The areal density of the 4GB Microdrive is made possible by using a new five-layer version of Hitachi’s patented “Pixie Dust” media technology. This data storage breakthrough is achieved by taking a three-atom-thick layer of the element ruthenium, a precious metal similar to platinum, and sandwiching it between three magnetic layers. Technically referred to as antiferromagnetically coupled media, the ruthenium/magnetic layers enable data recording at ultra-high densities while maintaining data integrity.

Other significant technical achievements include a data transfer rate increase that represents a 50 percent improvement from the previous-generation Microdrive. Hitachi engineers estimate that the new data transfer rates are faster than all competitive solid-state data storage products available today.

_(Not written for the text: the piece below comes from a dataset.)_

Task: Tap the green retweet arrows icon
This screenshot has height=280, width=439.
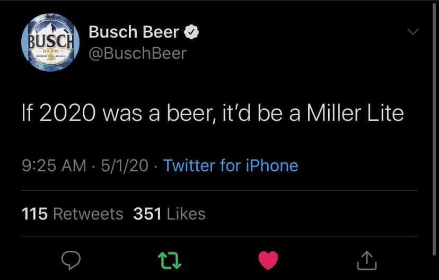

“The Microdrive’s capacity is ideally suited for multimedia or other data-intensive applications that need to be accessed via a handheld device,” said Bill Healy, general manager, Mobile HDD Business Unit, Hitachi Global Storage Technologies. “Whether users are listening to music, watching movies on their PDA or shooting high-resolution photography, the Microdrive enables users to focus on the task at hand — not on the amount of memory available in their device.”

Broad Industry Support

The 4GB Microdrive is designed to the CompactFlash Type II industry standard. HP and Eastman-Kodak are among the industry-leading companies that are evaluating the 4GB Microdrive. The new Microdrive is expected to broaden the variety and complexity of applications that can be run on handheld appliances and other consumer electronic devices.

The proliferation and sharing of digital content is driving the need for mobile devices that can run large multimedia and enterprise applications, but are portable enough to fit in the palm of a hand. Manufacturers of portable devices, handheld and laptop computers, digital still and video cameras and MP3 players are among the many technology products that are optimized to take advantage of the Microdrive’s substantial capacity and performance features.

“The HP iPAQ Pocket PC’s high performance and brilliant display make it perfect for running rich multimedia applications,” said Cindy Box, director of marketing, Smart Handhelds, HP. “The Hitachi Microdrive’s impressive capacity and portability allow HP iPAQ Pocket PC users to watch movies, listen to music, and enrich their email experience with attachments while enabling new business applications.”

“As digital cameras continue to evolve and increase in megapixels, consumers will take an increasing number of high-resolution images that need to be stored on a high-capacity, portable medium,” said Madhav Mehra, general manager, Digital Capture Systems, Kodak Professional. “Kodak is evaluating the Microdrive because its capacity and portability are well-suited to the needs of even the most demanding digital camera user.”